Example: Word Count¶

Lets try to implement the unix word count command wc in Python.

%%file numbers.txt
1 one
2 two
3 three
4 four
5 five

Writing numbers.txt

!wc numbers.txt

       5      10      34 numbers.txt

%%file wc.py
import sys

def linecount(f):
    return len(open(f).readlines())

def wordcount(f):
    return len(open(f).read().split())

def charcount(f):
    return len(open(f).read())

def main():
    f = sys.argv[1]
    print(linecount(f), wordcount(f), charcount(f), f)
    
main()

Overwriting wc.py

!python wc.py numbers.txt

5 10 34 numbers.txt

Problem: Write a program sumfile.py that takes a filename as command-line argument and prints the sum of all numbers in that file. It is assumed that the file has one number per line.

$ python sumfile.py one-to-ten.txt
55

Problem: Write a program head.py that takes a filename as command-line argument and prints the first five lines of the file.

$ python head.py one-to-ten.txt
1
2
3
4
5

Problem: Write a program grep.py that takes a pattern and a filename as arguments and prints all the lines containing that pattern.
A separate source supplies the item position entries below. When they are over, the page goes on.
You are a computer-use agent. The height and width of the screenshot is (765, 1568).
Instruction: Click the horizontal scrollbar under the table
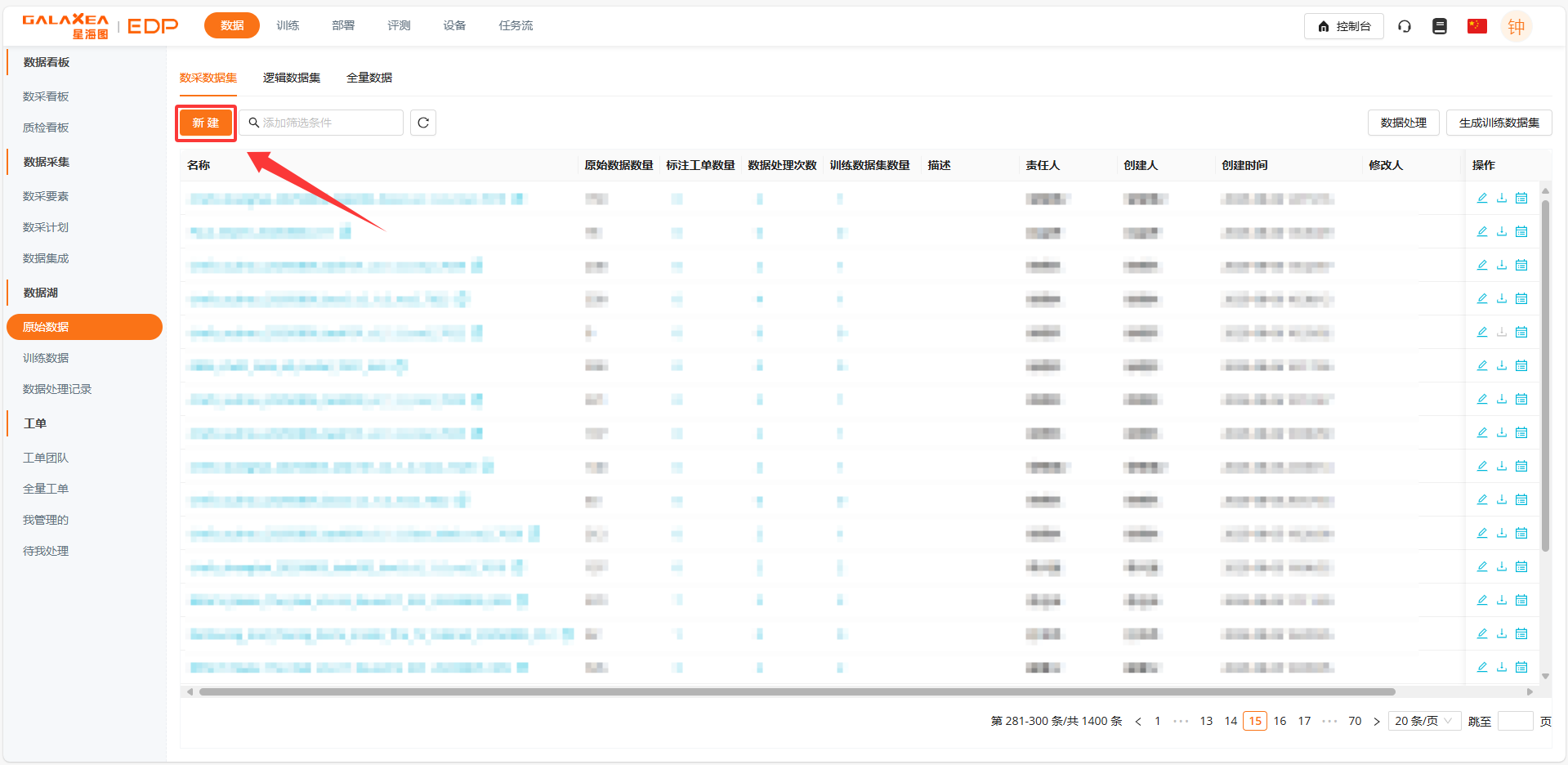[x=797, y=691]
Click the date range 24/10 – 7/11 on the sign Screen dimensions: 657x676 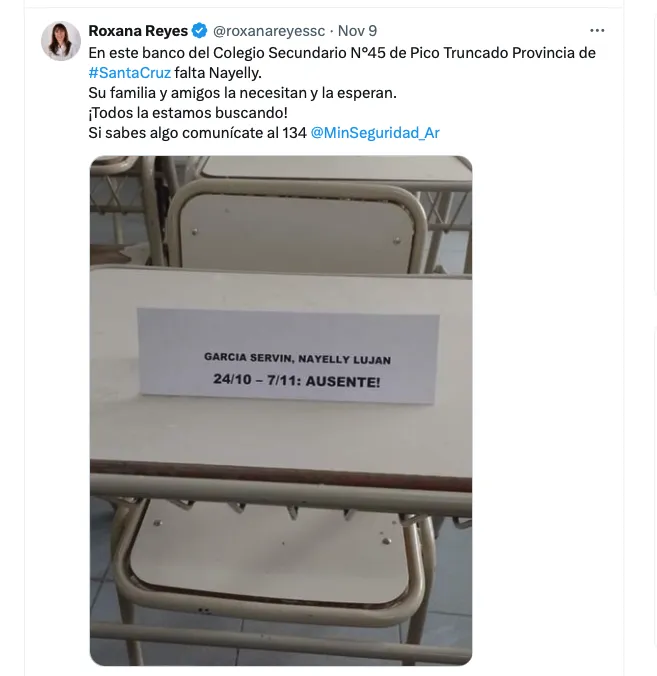(x=259, y=380)
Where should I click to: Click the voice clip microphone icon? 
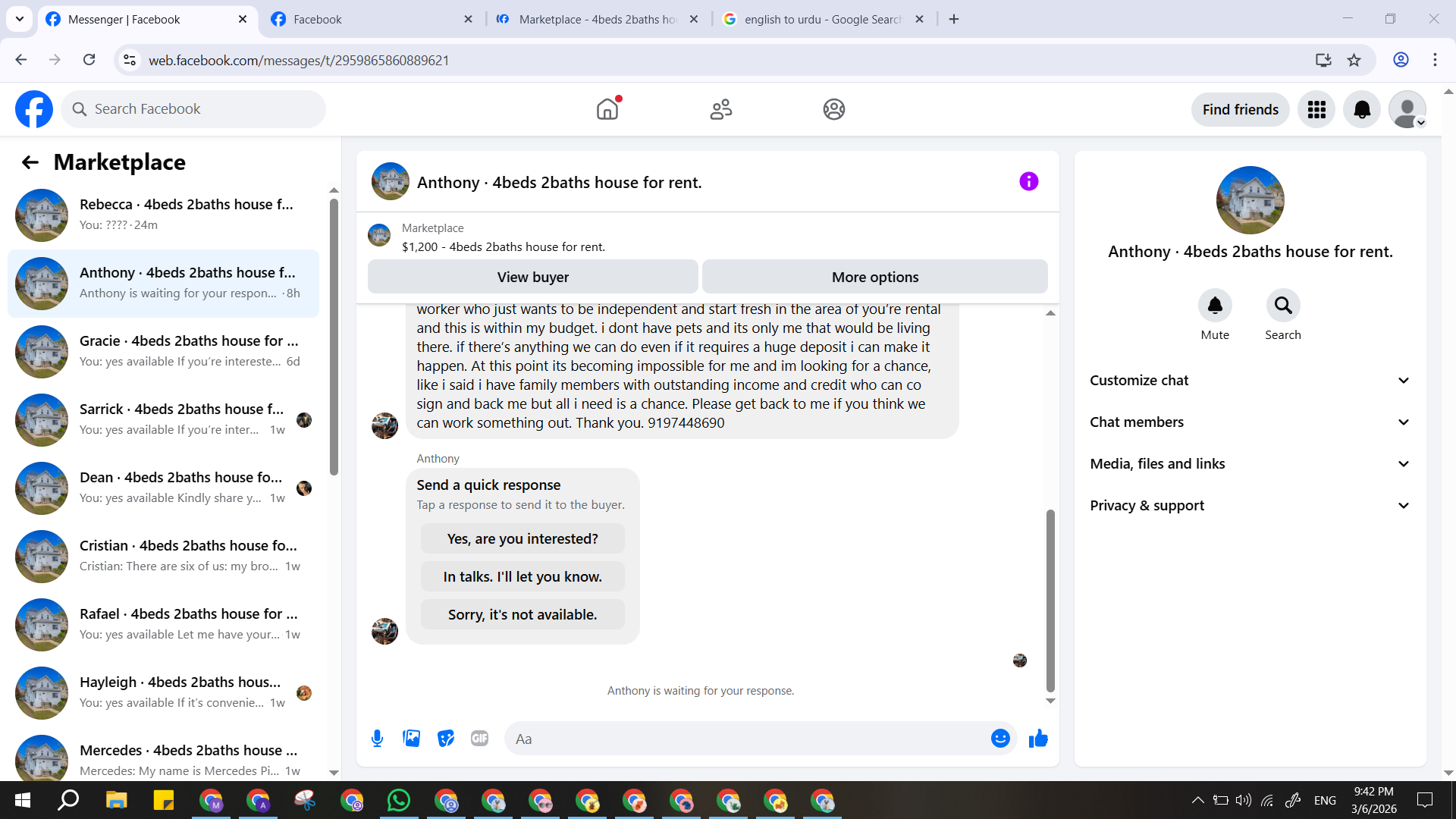click(377, 738)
$ python grep.py def wc.py
def linecount(f):
def wordcount(f):
def charcount(f):
def main():

%%file sumfile.py
import sys
filename = sys.argv[1]
numbers = [int(line) for line in open(filename)]
print(sum(numbers))

Writing sumfile.py

%%file one-to-ten.txt
1
2
3
4
5
6
7
8
9
10

Writing one-to-ten.txt

!python sumfile.py one-to-ten.txt

55

Writing to Files¶

File can be opened in write mode my specifying "w" as second argument.

f = open("a.txt", "w")
f.write("one\n")
f.write("two\n")
f.close()

Lets see what we have in that file now.

open("a.txt").read()

'one\ntwo\n'

Q: How to test if a file already exists?

import os
os.path.exists("a.txt")

True

os.path.exists("b.txt")

False

To add more contents to an existing file, we need to open the file in append mode.

f = open("a.txt", "a")
f.write("three\n")
f.close()

open("a.txt").read()

'one\ntwo\nthree\n'

The `with` Statement¶

The with statement is handy when writing to files as it closes the file automatically at the end of the with block.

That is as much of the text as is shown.